::: Provided material :::
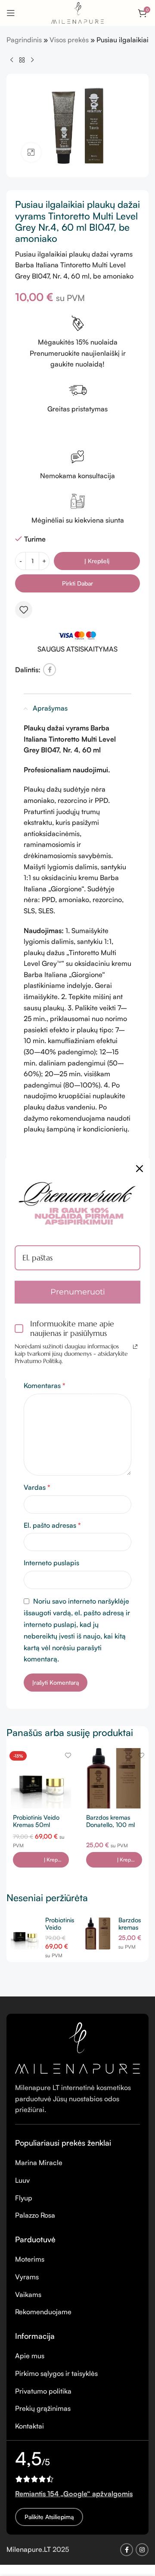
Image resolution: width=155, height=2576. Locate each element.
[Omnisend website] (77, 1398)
:::
::: Provided material :::
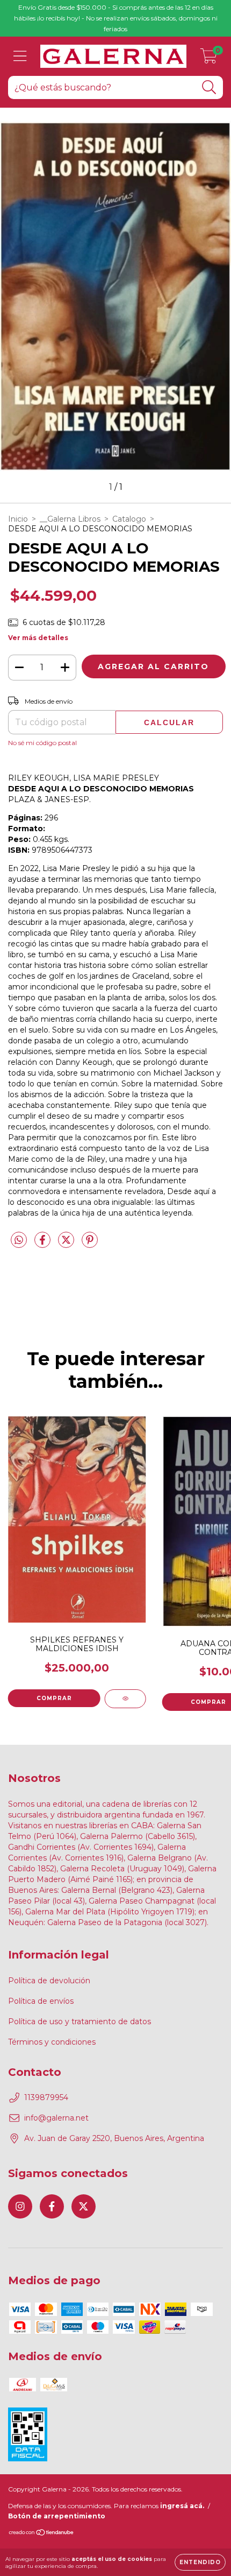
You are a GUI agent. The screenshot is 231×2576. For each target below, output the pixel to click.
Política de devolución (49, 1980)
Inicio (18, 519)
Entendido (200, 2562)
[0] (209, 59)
:::
- _Prompt_:
From the listing above, work out how many lines hold "each". The answer is the number and nothing more.

- _Output for this exercise_:
2